Again, it was a bright sunny day, but quite windy, causing my already red-raw eyes to run continuously. Thank God for auto-focus cameras, or else I would not have taken a single picture today.

Just two stops, but very nice ones, as we completed our list of Brazilian Frailea taxa. Marlon has been a mine of information and I’ll have to re-read his excellent article in Cactus World to match the information there to what we have seen. However, his studies were even more focussed on the Parodia (Notocactus) ottonis complex including investigations into their relationship with any of the other Parodia from this State, so I have been encouraging him to write an article for the Notocactus beginner, such as myself, that covers all the information and observations that he has shared with us.

First of the stops today was S1458, with the spectacular natural arch / bridge in the Cerro do Tigre on one side of the road with on the other side a walk through Lupines about to burst into bloom, to reach rock shelves with boulders (not quite Baja California’s boulder field at Catavina) and sand, with Frailea fulviseta and Parodia (Notocactus) glaucina growing in the sand on the edge of the rock shelves, between mosses and Dyckia sp. Marlon tells us that the natural arch has deteriorated significantly during the last 4 years and that at this rate it won’t be there for much longer.

Another climb up the boulders would have taken me to the type locality of Parodia (Notocactus) fusca, but my eyes were burning and watering so much from the wind and the dust (plus a good amount of pollen, causing hay fever just as in Spring in the UK) that I could not see where I was putting my feet. On this rocky terrain with tall grasses and shrubs hiding rodent burrows, it seemed wiser to give this climb a miss. Especially when Wiebe disturbed a wasp or hornet’s nest and received four stings for his efforts. Later, Cliff walked by too close as well and received a couple of stings before spotting the nest.

At the second stop, (S1459) my eyes had gotten worse, if that was possible. I followed the shapes of Cliff and Marlon, wiped my eyes and pointed my camera where they told me there were plants and auto-focus did the rest. A surprisingly good batch of images all things considered. Here Frailea cataphracta was the last name to join the list of Brazilian Frailea that we were to see on this trip. They were in plentiful supply and I could have pointed my camera almost anywhere along the ground to capture these tiny plants. Parodia (Notocactus) glaucina was also around, this time in better exposed locations and with the flowers opened wider.
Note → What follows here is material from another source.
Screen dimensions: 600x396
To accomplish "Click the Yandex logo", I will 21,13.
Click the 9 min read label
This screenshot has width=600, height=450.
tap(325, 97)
The mountain goats in the group (all but me) had clambered up a rock face to photograph Gymnocalycium horstii ssp buenekeri. Eventually I followed gingerly. Who ever had named this plant for Rudi Bueneker could not have been very fond of the man, as the plants looked terrible in this harsh environment. If the aim of showing plants in UK C&S shows is to display cultivated plants that resemble their cousins in habitat, then all entries that I have seen in National and Branch shows should be disqualified for being too pretty. I made the point as my burning eyes ‘found’ a clump of plants that turned out to be ‘the brown form’ i.e. a mature cow pat. Echinopsis oxygona was seen by my fellow travellers but as it was not in flower, I was happy to find a shady spot underneath a tree until the others returned. The Frailea had again been the stars of this stop.